Coder Social home page Coder Social logo

python3-libfolding's Introduction

python3-libfolding/pyfolding

Ths repository gathers python3 bindings to libfolding, a library performing the Folding Test of Unimodality (FTU) on both batch and streaming data.

For more details about libfolding and the FTU, visit https://asiffer.github.io/libfolding

Installation

You can download it through apt (it will automatically download libfolding)

$ sudo add-apt-repository ppa:asiffer/libfolding
$ sudo apt-get update
$ sudo apt-get install python3-libfolding

Otherwise, it is also available on PyPI (but you must install libfolding independently)

$ pip3 install pyfolding

Usage

Batch

The first thing you probably want to do is to check is a dataset is unimodal. pyfolding embeds the FTU function which does the job. You can either choose the pure python implementation (routine="python") or the wrapper around the C++ native implementation (routine="c++").

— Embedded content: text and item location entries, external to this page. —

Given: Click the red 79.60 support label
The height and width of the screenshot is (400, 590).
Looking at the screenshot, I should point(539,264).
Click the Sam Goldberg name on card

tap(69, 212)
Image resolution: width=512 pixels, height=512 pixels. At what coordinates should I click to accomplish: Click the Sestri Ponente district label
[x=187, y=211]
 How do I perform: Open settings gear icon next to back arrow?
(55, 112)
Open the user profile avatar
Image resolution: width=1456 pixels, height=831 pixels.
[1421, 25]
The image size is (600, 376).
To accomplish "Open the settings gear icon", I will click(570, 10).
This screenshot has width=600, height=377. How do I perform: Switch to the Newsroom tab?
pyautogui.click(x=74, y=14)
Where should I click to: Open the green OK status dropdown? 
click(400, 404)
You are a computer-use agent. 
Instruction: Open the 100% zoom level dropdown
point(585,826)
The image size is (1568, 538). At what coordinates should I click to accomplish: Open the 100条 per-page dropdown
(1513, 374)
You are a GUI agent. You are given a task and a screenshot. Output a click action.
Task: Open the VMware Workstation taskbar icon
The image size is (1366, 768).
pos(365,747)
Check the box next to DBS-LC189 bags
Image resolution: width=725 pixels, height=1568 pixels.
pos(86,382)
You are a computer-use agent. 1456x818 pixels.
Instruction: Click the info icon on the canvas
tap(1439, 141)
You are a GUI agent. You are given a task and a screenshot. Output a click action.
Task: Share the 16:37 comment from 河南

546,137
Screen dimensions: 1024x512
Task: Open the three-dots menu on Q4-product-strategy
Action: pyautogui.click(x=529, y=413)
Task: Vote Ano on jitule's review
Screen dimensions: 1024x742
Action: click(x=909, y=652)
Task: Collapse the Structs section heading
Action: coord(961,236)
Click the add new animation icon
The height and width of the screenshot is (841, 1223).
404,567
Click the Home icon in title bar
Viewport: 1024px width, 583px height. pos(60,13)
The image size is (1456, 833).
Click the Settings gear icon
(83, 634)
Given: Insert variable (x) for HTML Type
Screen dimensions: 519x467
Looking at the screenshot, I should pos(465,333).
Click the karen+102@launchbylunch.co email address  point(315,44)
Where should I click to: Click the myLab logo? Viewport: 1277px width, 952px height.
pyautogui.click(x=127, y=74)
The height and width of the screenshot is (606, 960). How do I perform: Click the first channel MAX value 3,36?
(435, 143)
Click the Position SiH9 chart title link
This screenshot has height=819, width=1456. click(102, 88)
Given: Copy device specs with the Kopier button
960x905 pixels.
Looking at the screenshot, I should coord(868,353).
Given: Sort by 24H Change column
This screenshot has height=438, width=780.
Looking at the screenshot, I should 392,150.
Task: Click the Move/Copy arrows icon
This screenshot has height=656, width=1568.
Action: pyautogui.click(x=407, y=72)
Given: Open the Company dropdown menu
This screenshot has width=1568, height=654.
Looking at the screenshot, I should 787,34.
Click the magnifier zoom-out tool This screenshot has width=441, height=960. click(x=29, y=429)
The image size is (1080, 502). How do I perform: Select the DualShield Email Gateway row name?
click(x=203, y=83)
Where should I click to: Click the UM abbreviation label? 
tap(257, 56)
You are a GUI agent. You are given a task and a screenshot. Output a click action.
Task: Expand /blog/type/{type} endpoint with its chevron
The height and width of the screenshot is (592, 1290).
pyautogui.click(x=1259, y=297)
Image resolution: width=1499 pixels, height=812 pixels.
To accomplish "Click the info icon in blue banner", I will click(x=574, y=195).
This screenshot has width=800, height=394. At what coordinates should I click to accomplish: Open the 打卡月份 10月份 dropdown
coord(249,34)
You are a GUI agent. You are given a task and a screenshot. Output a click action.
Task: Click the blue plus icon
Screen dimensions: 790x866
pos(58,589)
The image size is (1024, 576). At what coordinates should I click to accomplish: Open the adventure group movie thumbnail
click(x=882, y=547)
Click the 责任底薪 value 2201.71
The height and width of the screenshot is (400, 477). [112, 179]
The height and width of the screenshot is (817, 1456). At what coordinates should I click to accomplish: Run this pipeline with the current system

WARNING: The results of the two routines may be slightly different.

import pyfolding as pf
import numpy as np

# 1D example
X = np.random.normal(0, 1, 2000)
results = pf.FTU(X, routine="python")
print(results)

The output may look like the following:

           #observations: 2000
                     dim: 1
                    Φ(X): 1.436777489
                    φ(X): 0.359194372
         folded variance: 0.343085433
           folding pivot: [-0.02638367]
                 p-value: 0.000065827
                    time: 0.000453949
                 message: 

The results gather quite everything about the test. The most important field is the folding statistics Φ(X). If it is greater than 1, the dataset is then unimodal, otherwise it is multimodal. We can tackle more complex datasets:

import pyfolding as pf
from sklearn.datasets import make_blobs
import numpy as np

# 2D example (3000 points, dimension 3, 2 clusters)
X,_ = make_blobs(n_samples=3000, n_features=3, centers=2, random_state=42)
results = pf.FTU(X, routine="cpp")
print(results)

The output may look like as below. We can check that the folding statistic Φ(X) is lower than 1, so the distribution is multimodal.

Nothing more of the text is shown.